How to Setup Password-less SSH Login using RSA/DSA Authentication in Fedora 11

The Goal of this tutorial

Get a secure, encrypted connection to a remote machine without typing in a password.

What is OpenSSH ?

OpenSSH is a secure way of connecting to remote computers and transfering files. The OpenSSH suite includes the following programs (among others)

  • scp - think ftp
  • sftp - think ftp
  • ssh - think telnet
  • ssh-keygen - used to generate key pairs
  • sshd - the ssh server

SSH and scp/sftp can are used to replace telnet and FTP. This is necessay because FTP and telnet transfer your password over the wire in the clear. OpenSSH protects your network traffic through the use of encryption.

SSH Method of Authentication

  • Password-based Authentication - Server querys the client for the account password on the remote host. This is not the ideal method of authentication if you have a lot of remote servers and you need to connect to it several times a day. It is very inconvenient if you have to type the password each time you need to connect to these servers.

Activity: From the Fedora 11 password-less SSH tutorial, return the passage starting with "Get a secure, encrypted" and going on through "programs (among others)". The records that follow are drawn from a separate source.

Source material:
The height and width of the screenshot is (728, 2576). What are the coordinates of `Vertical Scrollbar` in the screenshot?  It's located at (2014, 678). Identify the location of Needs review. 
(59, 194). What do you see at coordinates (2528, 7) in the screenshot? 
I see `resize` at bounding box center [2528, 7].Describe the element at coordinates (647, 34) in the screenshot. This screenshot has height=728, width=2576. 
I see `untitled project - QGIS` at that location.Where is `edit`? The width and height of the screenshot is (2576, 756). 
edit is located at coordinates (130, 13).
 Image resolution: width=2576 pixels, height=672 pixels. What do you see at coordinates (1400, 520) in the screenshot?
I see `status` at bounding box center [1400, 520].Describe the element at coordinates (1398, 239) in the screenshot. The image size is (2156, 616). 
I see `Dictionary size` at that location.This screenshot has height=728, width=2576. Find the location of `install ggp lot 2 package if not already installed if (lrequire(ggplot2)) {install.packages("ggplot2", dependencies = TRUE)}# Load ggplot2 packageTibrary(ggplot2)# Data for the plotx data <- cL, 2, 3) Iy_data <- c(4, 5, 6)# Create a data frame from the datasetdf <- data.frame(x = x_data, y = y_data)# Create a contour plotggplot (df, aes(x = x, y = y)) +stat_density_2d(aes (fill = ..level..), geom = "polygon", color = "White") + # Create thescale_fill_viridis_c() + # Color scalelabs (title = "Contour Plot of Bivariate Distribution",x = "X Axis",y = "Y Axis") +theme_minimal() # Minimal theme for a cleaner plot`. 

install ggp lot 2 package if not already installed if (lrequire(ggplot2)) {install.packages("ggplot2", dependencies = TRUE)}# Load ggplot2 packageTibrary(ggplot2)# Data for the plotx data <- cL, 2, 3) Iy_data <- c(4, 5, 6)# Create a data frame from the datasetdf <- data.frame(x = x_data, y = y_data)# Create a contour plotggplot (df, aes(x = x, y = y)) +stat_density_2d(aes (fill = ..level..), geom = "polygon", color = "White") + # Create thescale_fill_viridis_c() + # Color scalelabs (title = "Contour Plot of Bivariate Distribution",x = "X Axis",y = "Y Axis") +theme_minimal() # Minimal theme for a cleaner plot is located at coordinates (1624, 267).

Output for this exercise:
Get a secure, encrypted connection to a remote machine without typing in a password.

What is OpenSSH ?

OpenSSH is a secure way of connecting to remote computers and transfering files. The OpenSSH suite includes the following programs (among others)